(TASK INPUTS):
========

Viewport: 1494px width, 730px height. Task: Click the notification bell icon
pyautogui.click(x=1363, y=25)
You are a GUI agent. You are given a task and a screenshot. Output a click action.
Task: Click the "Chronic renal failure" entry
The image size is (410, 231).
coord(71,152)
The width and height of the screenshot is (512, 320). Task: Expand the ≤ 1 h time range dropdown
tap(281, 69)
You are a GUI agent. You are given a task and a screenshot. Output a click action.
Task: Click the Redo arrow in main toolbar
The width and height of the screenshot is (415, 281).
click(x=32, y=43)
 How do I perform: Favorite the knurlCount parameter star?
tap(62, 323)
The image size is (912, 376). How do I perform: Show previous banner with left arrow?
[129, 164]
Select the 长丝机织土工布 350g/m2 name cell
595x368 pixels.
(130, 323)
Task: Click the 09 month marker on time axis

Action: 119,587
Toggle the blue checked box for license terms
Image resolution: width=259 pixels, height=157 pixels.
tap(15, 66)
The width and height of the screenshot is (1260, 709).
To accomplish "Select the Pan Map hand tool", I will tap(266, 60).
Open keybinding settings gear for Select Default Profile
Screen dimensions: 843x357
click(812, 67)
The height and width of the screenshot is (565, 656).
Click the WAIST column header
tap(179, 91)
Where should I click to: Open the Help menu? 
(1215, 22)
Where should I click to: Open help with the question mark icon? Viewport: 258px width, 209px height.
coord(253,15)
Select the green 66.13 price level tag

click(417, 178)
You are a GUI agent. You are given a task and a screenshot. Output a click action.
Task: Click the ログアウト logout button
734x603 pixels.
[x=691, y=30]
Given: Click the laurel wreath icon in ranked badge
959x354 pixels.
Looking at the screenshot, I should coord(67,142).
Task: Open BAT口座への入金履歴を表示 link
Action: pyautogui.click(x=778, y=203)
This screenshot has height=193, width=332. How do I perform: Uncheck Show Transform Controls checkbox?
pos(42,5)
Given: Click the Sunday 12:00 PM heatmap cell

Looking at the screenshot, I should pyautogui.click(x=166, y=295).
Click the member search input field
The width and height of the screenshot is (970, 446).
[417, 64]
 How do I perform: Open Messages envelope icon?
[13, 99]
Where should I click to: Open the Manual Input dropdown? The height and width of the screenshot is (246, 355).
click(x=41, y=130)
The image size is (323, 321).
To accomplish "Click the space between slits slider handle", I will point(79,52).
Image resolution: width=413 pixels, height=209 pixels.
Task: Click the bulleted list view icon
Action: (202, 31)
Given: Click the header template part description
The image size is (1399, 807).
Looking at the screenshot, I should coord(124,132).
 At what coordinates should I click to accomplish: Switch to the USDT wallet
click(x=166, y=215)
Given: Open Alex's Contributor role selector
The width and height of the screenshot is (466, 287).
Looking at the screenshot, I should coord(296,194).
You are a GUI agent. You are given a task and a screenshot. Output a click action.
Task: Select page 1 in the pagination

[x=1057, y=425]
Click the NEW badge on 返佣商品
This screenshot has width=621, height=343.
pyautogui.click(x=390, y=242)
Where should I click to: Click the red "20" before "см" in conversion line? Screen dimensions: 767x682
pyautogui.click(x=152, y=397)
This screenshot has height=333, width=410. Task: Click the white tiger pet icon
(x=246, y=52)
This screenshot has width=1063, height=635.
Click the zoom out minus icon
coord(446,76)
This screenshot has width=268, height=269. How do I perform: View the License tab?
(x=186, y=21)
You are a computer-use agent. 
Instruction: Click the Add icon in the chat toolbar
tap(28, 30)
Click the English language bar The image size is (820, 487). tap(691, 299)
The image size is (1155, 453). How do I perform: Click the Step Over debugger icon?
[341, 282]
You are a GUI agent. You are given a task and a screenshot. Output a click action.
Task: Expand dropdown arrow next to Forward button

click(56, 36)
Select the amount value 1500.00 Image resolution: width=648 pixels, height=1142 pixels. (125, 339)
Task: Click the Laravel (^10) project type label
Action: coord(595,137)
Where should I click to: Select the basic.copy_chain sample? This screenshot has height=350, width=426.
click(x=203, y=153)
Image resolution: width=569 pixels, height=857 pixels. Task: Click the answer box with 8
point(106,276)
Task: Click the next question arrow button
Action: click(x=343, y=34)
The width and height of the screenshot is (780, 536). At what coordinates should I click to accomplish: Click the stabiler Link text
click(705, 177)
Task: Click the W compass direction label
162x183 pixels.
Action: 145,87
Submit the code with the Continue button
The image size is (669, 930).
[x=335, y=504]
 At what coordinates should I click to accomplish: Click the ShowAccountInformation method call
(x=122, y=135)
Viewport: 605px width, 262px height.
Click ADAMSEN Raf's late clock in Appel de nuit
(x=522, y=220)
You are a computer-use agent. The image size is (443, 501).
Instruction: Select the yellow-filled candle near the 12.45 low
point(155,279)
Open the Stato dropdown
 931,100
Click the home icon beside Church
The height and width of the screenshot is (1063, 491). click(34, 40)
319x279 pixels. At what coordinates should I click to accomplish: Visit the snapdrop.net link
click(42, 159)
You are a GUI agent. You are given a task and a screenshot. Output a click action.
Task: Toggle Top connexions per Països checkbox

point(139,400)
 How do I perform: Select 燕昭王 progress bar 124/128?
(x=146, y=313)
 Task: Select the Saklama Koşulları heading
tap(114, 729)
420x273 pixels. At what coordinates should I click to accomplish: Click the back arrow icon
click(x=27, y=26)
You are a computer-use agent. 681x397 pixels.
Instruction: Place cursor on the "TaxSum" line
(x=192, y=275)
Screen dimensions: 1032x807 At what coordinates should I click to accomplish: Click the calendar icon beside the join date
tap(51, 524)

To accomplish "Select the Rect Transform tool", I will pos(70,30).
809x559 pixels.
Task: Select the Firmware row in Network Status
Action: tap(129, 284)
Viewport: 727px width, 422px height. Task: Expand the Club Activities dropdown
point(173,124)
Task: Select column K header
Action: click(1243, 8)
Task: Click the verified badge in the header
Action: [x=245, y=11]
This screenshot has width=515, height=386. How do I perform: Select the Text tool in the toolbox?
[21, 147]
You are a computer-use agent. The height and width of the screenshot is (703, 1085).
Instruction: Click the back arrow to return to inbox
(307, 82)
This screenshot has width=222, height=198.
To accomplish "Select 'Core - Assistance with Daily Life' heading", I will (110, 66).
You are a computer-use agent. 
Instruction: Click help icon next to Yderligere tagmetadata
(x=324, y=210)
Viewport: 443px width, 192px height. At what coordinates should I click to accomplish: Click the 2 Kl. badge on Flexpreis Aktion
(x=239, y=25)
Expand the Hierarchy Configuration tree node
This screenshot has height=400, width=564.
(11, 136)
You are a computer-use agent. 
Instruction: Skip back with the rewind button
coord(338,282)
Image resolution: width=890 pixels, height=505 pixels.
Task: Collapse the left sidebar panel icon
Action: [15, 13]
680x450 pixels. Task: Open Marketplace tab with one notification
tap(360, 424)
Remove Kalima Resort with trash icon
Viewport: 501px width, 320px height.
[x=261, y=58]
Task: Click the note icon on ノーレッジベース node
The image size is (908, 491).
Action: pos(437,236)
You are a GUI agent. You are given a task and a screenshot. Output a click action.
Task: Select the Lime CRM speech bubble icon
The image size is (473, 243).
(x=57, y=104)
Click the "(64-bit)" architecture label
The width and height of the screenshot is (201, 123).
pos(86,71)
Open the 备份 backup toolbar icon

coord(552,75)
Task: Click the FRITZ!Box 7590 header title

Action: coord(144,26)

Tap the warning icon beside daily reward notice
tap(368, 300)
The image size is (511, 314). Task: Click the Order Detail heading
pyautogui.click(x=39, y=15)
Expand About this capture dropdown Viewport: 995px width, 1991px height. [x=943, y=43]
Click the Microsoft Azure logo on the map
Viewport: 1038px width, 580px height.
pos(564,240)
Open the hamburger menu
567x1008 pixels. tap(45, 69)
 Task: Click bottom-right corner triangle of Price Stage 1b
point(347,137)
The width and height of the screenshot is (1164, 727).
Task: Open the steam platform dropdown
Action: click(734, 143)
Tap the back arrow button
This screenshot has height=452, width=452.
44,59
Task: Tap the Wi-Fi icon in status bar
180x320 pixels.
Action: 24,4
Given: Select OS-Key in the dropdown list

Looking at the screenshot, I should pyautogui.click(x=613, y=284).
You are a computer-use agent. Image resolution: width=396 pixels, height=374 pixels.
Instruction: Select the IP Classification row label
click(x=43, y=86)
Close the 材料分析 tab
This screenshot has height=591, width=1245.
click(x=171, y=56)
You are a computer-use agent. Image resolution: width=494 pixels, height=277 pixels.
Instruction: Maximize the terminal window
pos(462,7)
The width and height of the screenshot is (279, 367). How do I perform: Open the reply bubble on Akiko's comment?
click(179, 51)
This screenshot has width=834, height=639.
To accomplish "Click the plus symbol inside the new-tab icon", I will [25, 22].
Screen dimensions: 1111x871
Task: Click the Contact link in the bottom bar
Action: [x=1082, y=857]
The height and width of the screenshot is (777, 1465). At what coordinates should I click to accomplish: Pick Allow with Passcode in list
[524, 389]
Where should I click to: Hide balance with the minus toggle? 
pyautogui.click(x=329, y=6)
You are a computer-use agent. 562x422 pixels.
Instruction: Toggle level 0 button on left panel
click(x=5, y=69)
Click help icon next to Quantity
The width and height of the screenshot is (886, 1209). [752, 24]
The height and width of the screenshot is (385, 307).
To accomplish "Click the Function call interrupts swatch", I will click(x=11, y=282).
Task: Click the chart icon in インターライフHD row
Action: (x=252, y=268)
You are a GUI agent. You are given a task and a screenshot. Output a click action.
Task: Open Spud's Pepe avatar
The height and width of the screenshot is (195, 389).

========

(WHAT THE TASK REQUIRES):
Consider the string "node". State how many lines of the data contain it, giving the number alone.

(OUTPUT OF THE EXERCISE):
2